'Coffee could reduce your risk of common skin cancer'
Washington: Increasing the number of cups of coffee you drink daily could lower your risk of developing the most common form of skin cancer, a new study has claimed, but cautioned that one should not start consuming the beverage excessively based on this finding.
Researchers at Brigham and Women`s Hospital of Harvard Medical School in Boston found that people who drank more cups of caffeinated coffee had a reduced risk of developing basal cell carcinoma, a common form of skin cancer which causes considerable morbidity despite being a slow-grower.
"Our data indicate that the more caffeinated coffee you consume, the lower your risk of developing basal cell carcinoma," said Jiali Han, who led the research.
"I would not recommend increasing your coffee intake based on these data alone. However, our results add basal cell carcinoma to a list of conditions for which risk is decreased with increasing coffee consumption," Han said.
"The list includes conditions with serious negative health consequences such as type 2 diabetes and Parkinson`s disease."
"Given the large number of newly diagnosed cases, daily dietary changes having any protective effect may have an impact on public health," said Han.
For the study, published in the journal Cancer Research, Han and his colleagues conducted a prospective analysis of data from two long-running study aimed at finding factors that influence people`s health.
Of the 112,897 participants included in the analyses, 22,786 developed basal cell carcinoma during the more than 20 years of follow-up in the two studies.
An inverse association was observed between all coffee consumption and risk of basal cell carcinoma. Similarly, an inverse association was seen between intake of caffeine from all dietary sources (coffee, tea, cola and chocolate) and risk of basal cell carcinoma.
However, consumption of decaffeinated coffee was not associated with a decreased risk of basal cell carcinoma.
"These results really suggest that it is the caffeine in coffee that is responsible for the decreased risk of basal cell carcinoma associated with increasing coffee consumption," Han said.
"This would be consistent with published mouse data,
which indicate caffeine can block skin tumour formation. But, more studies in different population cohorts and additional mechanistic studies will be needed before we can say this definitively," Han said.

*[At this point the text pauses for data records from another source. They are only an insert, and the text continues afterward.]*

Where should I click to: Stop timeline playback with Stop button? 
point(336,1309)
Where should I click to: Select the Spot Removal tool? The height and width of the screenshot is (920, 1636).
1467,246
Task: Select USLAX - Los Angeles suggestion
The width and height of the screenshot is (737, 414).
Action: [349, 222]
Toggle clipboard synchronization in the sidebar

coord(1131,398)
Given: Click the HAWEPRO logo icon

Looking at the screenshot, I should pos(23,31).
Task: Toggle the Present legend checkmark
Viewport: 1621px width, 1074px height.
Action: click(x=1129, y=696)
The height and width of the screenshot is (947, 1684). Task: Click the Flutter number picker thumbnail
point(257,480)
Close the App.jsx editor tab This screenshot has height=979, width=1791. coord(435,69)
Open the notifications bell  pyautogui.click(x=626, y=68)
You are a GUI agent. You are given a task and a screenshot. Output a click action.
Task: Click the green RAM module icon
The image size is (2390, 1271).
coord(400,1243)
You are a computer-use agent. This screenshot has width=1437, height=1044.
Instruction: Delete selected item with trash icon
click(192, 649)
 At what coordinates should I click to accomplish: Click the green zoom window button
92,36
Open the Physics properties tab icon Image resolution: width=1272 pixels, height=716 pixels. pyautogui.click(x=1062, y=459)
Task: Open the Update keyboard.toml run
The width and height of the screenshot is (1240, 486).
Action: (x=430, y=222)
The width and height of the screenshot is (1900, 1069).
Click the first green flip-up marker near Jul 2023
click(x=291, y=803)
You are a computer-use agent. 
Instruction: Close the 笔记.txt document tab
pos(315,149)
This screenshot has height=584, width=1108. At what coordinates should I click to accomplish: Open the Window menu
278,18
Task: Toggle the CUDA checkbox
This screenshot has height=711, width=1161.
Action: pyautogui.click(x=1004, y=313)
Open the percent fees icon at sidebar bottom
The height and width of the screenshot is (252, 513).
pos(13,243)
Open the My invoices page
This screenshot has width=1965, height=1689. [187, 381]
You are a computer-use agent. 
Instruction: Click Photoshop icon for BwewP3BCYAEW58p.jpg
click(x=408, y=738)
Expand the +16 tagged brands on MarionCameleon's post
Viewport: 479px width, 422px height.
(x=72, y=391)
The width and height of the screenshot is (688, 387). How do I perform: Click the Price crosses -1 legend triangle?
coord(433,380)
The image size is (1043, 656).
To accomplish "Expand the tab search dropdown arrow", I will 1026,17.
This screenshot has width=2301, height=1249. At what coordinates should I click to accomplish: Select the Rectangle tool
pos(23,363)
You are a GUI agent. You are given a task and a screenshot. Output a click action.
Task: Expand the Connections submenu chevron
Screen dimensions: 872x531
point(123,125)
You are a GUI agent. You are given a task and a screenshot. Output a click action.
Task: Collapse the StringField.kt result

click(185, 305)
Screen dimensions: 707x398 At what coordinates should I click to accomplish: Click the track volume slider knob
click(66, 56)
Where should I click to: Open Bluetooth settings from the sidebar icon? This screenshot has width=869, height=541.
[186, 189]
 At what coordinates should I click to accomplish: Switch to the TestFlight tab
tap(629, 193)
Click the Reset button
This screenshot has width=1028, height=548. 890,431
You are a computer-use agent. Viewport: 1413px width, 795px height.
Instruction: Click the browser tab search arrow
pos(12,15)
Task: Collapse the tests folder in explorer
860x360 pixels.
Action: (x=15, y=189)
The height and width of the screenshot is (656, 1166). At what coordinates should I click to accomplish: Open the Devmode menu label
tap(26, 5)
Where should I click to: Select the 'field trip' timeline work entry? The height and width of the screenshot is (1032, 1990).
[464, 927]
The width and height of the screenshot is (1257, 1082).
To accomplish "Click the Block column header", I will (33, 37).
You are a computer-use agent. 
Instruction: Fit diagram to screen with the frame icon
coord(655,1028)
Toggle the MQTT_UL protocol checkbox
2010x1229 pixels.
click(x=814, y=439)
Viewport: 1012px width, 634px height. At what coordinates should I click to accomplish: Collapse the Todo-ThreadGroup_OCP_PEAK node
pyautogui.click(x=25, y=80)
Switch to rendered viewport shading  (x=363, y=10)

In contrast to the findings for basal cell carcinoma, neither coffee consumption nor caffeine intake were inversely associated with the two other forms of skin cancer, squamous cell carcinoma and melanoma -- the most deadly form of the disease.
Only 1,953 cases of squamous cell carcinoma and 741 cases of melanoma were recorded among the study participants. "It is possible that these numbers are insufficient for any association with coffee consumption to be seen," Han added.